What if there was a class that attempted to cover all of space or all of time?

I was curious about this, so I chose the shortest scale of each, divided up the power of tens, then spread them out over the course of 10 to 12 weeks.

For example, for time, I chose 1 year as the smallest range to look at – the first week’s topic would cover the past 10 years. Then, since the universe is about 12 billion years old, or 1.2 \times 10^{10} years, each week would look back another factor of 10 years. The 2nd week would cover the period from 100 years ago to 10 years ago, and so on.

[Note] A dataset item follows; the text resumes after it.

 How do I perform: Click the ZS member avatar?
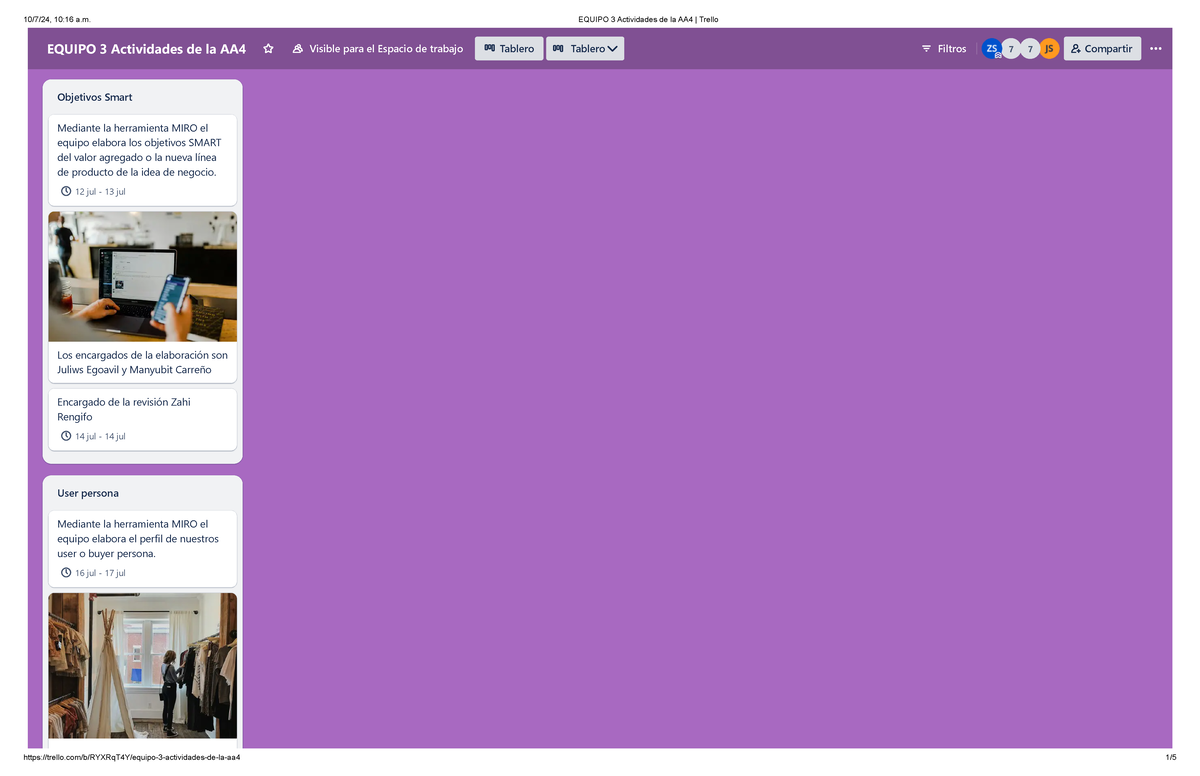pyautogui.click(x=991, y=49)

In practice, this would be the topic coverage for a 1-semester history lesson (I’m obviously glossing over some important topics):

“History” Class

Week Years ago Topic
1 10 a Last 10 years
2 100 a World Wars, information age
3 1000 a modern religion, science, industry
4 10,000 a development of human agriculture
5 100,000 a development of clothing, fishing, domestic animals, art
6 1 Ma Homo erectus, neanderthals, Homo sapiens, controlled fire
7 10 Ma beginning of horses, insect diversification, chimpanzee and human ancestors divide, mammoths, ice age
8 100 Ma whales return to sea, bees, T. rex, South America leaves Antarctica, Atlantic Ocean forms
9 1 Ga possible Snowball Earth, first protozoa, worms, fungi, arthropods, continents shift, land-dwelling life starts, Pangea, dinosaurs
10 10 Ga Big Bang, galaxies form, solar system and Earth form.

“Geography” class

On the other side of things, a space-centered class could break down like this:

Week Distance away Topic
1 100 m South Loop, Chicago
2 10 km Chicago
3 1000 km Midwest USA
4 100,000 km Earth
5 1 au The sun and inner planets
6 10 au All planets in the solar system
7 1000 au Kuiper belt on edge of our solar system
8 1 ly Oort Cloud on edge of our solar system, nearest star Proxima Centauri
9 100 ly local stellar neighborhood
10 10,000 ly Milky Way Galaxy
11 1 Mly Local Group (of galaxies)
12 100 Mly Observable universe

Kinda puts things in perspective for me. I forget, sometimes, how big our solar system is, and how recent humans came into being.

Additionally, it strikes me how interdisciplinary either of these courses would need to be. Crossing scales of time and space requires different lenses and tools.

Perspective and proper citation

This might sound cheesy, but I find it incredible that we live on a planet that is so very small on the cosmic scale, but so big on a human scale. How insignificant we are, yet how important our actions are on a human scale.

Yuri's Planet, horizon of Earth with lens flare from sun

Earth, as seen from the International Space Station
(Image Credit: ISS Expedition 7 Crew, EOL, NASA)

Also, I found this image while searching for a space picture for my business card (custom-made here). I was looking specifically for images of the Earth seen from space. I honed in on this one and wanted to find out where the original was. As it turned out, many many people had reposted it without citing the source. I eventually used tineye to hunt down all instances of this image on the internet, to bring you the source that the photo is linked to above.

I’m still not sure whether I have permission to use this on a business card. I read their image use guidelines, but I couldn’t figure out whether this would count as “advertising” or not, so I emailed the contact on their advertising guidelines page. I’ll update this page when I hear back from them.